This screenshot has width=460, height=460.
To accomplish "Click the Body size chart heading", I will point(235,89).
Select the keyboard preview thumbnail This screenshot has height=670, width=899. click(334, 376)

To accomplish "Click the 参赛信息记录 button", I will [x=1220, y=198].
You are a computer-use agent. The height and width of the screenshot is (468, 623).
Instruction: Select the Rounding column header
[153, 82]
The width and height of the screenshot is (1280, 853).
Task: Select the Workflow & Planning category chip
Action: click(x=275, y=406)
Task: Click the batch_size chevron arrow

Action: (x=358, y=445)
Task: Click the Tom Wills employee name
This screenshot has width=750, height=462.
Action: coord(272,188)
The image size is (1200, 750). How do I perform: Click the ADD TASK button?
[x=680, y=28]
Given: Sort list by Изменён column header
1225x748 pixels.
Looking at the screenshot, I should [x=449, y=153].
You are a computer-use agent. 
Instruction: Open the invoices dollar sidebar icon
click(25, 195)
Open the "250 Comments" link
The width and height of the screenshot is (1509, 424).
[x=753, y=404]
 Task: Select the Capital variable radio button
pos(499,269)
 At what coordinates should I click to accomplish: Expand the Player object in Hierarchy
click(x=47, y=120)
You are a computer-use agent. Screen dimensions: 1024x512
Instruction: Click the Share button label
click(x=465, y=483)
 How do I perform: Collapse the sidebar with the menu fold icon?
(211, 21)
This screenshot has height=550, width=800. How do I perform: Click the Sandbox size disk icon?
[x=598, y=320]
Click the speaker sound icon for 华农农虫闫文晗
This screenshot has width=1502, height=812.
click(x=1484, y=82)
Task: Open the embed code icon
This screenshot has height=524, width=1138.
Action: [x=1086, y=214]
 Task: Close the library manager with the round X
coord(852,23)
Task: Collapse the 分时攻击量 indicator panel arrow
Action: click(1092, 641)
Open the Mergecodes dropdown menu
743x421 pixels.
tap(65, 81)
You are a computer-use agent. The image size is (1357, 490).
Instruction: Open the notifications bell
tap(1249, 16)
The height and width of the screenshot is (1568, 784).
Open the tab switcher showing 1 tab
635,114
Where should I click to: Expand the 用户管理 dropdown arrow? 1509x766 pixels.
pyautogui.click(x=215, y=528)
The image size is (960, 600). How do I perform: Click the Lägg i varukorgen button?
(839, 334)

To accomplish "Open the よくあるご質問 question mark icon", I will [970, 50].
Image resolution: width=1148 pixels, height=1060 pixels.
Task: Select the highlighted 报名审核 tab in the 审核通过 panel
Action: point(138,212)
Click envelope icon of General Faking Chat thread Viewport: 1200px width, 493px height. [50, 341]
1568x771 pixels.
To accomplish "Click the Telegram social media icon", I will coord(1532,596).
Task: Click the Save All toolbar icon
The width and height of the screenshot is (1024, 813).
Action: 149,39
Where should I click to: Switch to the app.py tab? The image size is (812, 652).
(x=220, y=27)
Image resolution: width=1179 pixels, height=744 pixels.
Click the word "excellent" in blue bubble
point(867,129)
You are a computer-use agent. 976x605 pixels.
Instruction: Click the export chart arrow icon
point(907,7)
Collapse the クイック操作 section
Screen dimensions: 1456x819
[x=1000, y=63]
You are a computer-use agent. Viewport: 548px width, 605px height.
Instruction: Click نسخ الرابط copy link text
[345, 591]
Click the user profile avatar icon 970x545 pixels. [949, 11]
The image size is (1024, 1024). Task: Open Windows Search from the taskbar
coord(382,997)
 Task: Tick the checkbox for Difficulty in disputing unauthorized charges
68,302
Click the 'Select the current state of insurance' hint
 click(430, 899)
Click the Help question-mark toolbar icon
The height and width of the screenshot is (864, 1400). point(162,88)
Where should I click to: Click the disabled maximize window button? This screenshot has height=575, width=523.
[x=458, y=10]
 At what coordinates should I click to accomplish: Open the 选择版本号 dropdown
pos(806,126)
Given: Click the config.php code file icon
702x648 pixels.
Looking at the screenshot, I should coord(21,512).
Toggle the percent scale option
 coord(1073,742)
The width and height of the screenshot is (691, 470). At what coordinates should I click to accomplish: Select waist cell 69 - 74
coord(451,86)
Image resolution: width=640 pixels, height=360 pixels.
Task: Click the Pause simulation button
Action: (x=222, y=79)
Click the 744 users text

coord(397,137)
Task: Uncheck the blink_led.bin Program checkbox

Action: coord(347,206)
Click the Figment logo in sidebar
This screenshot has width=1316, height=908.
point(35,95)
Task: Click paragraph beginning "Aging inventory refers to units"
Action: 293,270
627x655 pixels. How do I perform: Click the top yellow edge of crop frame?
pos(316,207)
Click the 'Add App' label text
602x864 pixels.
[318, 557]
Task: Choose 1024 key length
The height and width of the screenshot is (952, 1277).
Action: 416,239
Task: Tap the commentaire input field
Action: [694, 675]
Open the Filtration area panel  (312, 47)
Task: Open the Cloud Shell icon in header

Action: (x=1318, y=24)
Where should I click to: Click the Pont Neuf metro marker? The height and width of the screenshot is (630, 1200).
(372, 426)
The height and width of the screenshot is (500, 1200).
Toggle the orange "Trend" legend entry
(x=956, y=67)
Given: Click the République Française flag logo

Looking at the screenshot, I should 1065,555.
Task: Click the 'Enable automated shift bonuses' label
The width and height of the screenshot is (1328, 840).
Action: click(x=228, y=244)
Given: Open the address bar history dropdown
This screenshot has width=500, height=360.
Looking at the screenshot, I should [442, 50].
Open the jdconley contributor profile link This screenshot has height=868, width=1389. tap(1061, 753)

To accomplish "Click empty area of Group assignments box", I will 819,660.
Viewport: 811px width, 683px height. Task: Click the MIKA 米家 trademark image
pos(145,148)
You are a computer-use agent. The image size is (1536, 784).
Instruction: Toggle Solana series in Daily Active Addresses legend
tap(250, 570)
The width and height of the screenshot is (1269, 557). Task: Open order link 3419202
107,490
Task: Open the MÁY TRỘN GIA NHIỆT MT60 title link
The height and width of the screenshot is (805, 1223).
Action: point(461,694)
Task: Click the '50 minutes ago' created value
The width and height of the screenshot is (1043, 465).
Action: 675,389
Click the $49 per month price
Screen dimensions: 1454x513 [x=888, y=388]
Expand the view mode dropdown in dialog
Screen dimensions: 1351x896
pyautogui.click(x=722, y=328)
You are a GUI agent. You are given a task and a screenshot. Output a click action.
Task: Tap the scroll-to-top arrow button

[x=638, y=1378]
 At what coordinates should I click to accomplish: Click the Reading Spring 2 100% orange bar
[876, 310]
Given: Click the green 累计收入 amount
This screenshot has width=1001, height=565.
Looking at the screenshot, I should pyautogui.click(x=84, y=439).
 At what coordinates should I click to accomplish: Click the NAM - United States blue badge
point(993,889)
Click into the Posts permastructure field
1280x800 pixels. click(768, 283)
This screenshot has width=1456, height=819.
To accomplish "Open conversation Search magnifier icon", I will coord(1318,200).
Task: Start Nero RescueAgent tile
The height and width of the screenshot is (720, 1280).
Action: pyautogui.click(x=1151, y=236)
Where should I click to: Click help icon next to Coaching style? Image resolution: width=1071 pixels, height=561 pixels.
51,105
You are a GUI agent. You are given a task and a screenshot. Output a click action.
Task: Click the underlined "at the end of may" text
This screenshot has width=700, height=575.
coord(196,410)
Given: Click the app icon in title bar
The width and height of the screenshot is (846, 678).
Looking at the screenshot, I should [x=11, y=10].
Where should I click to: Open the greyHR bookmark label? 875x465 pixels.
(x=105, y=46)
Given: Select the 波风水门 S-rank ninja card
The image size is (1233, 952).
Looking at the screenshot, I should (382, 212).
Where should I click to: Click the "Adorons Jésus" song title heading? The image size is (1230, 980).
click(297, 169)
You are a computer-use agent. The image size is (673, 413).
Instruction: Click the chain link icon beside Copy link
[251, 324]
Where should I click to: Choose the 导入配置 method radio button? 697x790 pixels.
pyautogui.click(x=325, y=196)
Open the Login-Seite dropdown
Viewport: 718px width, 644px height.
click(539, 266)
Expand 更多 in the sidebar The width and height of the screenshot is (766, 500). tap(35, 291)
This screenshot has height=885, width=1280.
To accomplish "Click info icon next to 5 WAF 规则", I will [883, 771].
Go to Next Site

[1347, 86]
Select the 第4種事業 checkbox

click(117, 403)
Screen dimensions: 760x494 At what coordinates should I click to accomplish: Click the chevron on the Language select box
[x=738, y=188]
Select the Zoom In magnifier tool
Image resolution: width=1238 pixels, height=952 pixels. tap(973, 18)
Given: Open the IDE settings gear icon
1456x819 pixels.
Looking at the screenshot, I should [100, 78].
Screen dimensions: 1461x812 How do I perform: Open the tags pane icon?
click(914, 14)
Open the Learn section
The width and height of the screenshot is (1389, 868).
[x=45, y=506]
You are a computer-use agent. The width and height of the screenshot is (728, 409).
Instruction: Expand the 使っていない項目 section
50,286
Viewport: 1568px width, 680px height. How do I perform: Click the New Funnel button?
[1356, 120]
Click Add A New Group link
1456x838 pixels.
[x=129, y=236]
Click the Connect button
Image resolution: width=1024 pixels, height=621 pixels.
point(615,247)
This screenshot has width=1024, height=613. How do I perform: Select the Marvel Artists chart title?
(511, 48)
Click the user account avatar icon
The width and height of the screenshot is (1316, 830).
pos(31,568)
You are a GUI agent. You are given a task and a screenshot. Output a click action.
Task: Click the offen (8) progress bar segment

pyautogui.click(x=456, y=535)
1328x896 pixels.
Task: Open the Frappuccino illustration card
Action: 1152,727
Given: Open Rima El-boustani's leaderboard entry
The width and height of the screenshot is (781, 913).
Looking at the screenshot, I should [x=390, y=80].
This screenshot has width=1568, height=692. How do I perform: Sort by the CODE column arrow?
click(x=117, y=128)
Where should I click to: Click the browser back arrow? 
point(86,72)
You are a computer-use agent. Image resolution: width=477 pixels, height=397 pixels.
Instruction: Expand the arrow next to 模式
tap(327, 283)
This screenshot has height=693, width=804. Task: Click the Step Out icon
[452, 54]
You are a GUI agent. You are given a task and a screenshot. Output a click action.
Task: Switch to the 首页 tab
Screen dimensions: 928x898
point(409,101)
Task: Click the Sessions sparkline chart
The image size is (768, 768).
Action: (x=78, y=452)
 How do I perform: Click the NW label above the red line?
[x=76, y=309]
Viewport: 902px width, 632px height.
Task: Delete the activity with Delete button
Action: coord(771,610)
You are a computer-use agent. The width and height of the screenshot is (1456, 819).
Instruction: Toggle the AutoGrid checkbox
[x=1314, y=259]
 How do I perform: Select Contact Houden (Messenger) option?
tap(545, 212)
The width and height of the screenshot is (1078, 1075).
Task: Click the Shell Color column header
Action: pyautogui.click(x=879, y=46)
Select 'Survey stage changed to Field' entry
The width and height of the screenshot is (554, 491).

Written request
Please shift every answer coordinate up by 97 and write out the records again, starting with the first line and going on through the line with "will [x=1220, y=198].", requests included.

Right answer
This screenshot has width=460, height=460.
To accomplish "Click the Body size chart heading", I will point(332,186).
Select the keyboard preview thumbnail This screenshot has height=670, width=899. click(431, 473)

To accomplish "Click the 参赛信息记录 button", I will [x=1317, y=295].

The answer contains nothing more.